First person: Probably better for them, but too late, I don't think I'd want to be Jacinda and inherit the Labour Party. [The Labour Party has done very well since Ardern took over]
Second person: She'll be good but they still won't get in. [This is still uncertain, but they have a lot better chance now than they did before the change]
Third person: She seems really like a typical NZ person with ambition. I didn't have too much faith in Andrew Little. [Fair call. I actually liked Little, but he didn't communicate well with the average voter]
Fourth person: I just think it's cool having a younger person leading a party 'cause you always see these old men. [Another fair call. Some "old men" did connect with the people, but neither the current PM nor any recent previous Labour leader did]
Fifth person: I don't know enough about her. I know nothing. [Well at least they admit it, and to be fair we don't actually know much about her]
Sixth person: She'll probably put everybody off Labour, unfortunately. [Judging by the polling this person could not be more wrong]
Seventh person: She's charismatic but it's too close to the election. It's a bad look for the party. So yeah, maybe next time. [Apparently it is not too close. Things can change very quickly in politics]
So the question must be at this point, considering that everyone has a vote no matter how good or bad their knowledge of politics is, does democracy even work and is it really the right system?
There are a few caveats I should state here...
First, South Auckland is probably an unusually bad area to look for astute political commentary. Maybe other areas might offer a far better level of understanding (and the South Dunedin responses were better, so this idea has some support).
Second, we don't know if the people on the broadcast were representative of all the people interviewed - maybe they were just 8 bad examples and there were hundreds of extremely knowledgeable people who didn't appear... yeah, I doubt that too!
Third, is political "trivia" like this a good indicator of a person's ability to make a well informed and meaningful vote? After all, I am only using naming the leader of the opposition as a proxy for the general knowlege necessary to vote well.
As you can probably tell by my dubious tone above, I'm not very convinced by these ideas.
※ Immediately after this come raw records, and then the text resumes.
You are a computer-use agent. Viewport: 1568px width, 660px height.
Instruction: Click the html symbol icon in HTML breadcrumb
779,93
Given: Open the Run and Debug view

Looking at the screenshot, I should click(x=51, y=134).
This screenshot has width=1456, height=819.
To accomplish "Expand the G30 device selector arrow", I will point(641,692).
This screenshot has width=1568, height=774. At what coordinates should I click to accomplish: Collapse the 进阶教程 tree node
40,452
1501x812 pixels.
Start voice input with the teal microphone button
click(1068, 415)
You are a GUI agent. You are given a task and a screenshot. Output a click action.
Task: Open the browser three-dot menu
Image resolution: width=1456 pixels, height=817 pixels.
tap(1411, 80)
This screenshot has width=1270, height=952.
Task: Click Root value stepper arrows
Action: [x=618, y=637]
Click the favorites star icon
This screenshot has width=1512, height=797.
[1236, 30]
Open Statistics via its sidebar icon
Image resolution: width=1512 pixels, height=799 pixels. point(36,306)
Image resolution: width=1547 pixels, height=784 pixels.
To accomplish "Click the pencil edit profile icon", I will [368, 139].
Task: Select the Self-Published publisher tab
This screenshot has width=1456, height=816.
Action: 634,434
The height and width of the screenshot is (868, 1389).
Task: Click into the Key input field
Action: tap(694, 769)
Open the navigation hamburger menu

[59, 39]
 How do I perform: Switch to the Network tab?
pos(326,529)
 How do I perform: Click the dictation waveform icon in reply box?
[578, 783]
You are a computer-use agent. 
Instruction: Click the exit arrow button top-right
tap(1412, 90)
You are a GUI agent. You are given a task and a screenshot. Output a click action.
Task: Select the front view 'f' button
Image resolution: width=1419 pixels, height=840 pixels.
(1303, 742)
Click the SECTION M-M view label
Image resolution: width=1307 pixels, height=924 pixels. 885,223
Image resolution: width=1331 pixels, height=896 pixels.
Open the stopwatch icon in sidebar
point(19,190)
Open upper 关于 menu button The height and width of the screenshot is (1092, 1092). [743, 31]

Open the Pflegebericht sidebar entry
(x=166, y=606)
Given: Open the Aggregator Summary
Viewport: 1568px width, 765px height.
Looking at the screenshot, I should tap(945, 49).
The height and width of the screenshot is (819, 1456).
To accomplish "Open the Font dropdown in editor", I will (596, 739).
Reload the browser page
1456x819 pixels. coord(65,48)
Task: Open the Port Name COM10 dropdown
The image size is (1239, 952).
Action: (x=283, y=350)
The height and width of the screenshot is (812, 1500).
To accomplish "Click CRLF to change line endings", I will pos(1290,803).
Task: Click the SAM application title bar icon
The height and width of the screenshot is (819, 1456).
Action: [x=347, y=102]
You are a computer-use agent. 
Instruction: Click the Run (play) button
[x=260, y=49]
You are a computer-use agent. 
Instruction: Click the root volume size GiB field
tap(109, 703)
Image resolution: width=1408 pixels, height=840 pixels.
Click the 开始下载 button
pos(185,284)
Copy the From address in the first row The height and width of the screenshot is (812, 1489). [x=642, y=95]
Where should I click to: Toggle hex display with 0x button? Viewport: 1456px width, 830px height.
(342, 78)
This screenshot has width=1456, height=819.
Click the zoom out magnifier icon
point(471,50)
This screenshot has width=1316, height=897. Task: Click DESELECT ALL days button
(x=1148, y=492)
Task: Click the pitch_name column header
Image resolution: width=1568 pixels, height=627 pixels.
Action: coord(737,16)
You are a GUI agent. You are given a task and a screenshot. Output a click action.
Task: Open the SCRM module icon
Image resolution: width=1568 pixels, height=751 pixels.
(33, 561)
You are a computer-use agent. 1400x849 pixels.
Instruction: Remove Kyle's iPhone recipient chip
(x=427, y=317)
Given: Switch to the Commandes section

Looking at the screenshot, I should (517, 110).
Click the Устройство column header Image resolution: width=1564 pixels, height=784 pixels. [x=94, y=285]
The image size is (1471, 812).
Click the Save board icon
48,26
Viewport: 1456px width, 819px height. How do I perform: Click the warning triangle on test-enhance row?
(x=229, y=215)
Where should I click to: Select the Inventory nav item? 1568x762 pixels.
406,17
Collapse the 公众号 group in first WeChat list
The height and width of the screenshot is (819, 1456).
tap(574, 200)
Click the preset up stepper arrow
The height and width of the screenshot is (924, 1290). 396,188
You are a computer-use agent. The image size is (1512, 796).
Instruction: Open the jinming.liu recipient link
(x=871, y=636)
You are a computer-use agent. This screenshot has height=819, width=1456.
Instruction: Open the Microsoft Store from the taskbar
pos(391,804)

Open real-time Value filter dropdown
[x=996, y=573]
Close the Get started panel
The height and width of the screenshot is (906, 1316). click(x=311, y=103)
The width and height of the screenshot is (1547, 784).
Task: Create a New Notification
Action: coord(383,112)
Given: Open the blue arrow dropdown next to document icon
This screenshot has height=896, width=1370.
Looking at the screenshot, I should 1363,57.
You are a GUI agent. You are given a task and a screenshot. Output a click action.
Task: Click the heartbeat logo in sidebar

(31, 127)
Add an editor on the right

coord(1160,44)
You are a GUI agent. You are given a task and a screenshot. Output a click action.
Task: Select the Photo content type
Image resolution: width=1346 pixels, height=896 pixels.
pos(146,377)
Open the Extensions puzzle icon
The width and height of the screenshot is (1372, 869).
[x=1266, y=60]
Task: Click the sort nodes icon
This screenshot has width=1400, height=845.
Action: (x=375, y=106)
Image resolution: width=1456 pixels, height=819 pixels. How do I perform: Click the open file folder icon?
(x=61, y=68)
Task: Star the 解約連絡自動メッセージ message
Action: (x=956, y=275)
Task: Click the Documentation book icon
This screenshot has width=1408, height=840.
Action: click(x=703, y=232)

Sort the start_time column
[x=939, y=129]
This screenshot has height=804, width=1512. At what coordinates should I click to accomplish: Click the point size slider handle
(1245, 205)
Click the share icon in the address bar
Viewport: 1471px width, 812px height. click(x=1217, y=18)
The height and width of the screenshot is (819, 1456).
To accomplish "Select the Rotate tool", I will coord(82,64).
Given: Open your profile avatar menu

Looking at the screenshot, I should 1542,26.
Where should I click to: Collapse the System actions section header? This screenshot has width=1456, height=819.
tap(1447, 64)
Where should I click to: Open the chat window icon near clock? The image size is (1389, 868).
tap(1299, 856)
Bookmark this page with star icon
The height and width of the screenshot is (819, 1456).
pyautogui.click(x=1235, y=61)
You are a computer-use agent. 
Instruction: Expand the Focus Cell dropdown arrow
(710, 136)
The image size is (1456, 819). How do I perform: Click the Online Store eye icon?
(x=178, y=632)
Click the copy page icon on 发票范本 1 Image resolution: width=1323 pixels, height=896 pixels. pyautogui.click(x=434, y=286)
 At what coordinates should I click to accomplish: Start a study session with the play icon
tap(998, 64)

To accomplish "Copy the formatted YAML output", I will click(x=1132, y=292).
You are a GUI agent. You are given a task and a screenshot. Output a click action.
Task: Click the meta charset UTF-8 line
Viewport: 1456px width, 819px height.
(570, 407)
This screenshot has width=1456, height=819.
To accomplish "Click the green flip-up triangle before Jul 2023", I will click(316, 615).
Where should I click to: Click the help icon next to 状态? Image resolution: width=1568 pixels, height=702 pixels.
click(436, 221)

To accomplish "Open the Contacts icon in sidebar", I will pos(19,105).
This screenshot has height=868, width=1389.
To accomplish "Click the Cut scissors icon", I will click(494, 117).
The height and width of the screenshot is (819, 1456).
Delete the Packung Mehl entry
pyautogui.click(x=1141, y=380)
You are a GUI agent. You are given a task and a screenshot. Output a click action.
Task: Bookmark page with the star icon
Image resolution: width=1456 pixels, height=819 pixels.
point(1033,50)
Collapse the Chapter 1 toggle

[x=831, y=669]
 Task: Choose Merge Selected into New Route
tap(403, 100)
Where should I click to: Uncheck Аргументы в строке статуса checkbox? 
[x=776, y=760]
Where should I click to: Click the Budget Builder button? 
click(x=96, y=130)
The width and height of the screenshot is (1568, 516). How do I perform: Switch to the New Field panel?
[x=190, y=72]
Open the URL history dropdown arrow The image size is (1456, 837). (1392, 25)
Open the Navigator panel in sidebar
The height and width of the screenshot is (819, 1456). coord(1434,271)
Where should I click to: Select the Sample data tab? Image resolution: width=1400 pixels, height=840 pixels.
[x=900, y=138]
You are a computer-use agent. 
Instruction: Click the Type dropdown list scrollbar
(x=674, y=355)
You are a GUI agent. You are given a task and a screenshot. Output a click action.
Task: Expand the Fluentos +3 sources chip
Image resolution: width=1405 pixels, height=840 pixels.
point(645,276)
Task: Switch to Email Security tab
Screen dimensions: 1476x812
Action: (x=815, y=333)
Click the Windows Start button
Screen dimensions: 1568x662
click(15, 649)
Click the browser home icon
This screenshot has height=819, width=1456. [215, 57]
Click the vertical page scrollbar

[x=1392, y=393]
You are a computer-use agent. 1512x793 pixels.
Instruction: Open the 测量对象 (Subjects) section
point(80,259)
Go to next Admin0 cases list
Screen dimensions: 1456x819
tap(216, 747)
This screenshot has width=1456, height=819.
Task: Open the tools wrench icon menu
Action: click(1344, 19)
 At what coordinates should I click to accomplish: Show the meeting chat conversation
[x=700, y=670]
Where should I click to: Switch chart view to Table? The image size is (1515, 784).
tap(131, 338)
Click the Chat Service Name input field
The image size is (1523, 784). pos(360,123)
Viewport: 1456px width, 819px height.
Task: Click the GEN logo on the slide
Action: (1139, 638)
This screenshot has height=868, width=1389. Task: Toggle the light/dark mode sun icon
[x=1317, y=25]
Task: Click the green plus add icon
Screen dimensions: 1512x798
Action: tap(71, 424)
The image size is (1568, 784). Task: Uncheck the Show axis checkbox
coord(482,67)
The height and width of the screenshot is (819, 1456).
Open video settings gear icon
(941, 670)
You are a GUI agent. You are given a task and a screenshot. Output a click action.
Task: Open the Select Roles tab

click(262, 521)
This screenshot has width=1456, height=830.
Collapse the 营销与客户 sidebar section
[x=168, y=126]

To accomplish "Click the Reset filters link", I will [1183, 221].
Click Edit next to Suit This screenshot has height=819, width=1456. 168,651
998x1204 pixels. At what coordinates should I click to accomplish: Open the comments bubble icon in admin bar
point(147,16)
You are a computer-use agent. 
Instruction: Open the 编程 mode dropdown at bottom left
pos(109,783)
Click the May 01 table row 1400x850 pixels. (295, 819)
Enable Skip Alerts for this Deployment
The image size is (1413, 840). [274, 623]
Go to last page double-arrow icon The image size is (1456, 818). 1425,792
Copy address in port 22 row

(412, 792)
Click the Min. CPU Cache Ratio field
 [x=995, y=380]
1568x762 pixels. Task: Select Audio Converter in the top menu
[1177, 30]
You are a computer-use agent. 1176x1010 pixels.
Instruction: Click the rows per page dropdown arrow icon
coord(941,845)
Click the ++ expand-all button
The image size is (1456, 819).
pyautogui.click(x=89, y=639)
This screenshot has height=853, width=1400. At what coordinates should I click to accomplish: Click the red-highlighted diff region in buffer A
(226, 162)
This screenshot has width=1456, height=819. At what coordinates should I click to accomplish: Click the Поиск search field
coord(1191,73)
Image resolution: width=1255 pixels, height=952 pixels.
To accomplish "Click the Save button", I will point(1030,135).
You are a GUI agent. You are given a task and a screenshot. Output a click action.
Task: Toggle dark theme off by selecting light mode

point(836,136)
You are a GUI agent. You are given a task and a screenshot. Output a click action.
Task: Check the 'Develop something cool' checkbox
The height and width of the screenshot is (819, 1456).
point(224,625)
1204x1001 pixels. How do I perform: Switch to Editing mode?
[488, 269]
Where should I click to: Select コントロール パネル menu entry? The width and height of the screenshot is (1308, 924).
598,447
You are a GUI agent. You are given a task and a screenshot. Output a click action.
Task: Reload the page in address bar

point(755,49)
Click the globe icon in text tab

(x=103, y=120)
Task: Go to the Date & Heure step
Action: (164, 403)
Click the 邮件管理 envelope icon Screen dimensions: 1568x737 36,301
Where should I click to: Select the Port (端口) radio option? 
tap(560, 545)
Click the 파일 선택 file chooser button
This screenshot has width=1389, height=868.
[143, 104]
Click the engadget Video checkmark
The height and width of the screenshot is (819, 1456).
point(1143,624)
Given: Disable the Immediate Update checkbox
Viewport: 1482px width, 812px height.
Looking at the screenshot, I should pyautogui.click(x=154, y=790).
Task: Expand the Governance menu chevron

I think that most people do not have good knowledge of politics and current issues, and probably don't really deserve a vote. But that is a very anti-democratic idea and it would be difficult to establish a system giving some people a vote while denying it to others.
So I guess we get back to that great quote attributed to Winston Churchill: "Democracy is the worst form of government... apart from all the rest." Or maybe the Opportunity Party's tag line should be more appropriate: "Care, Think, Vote."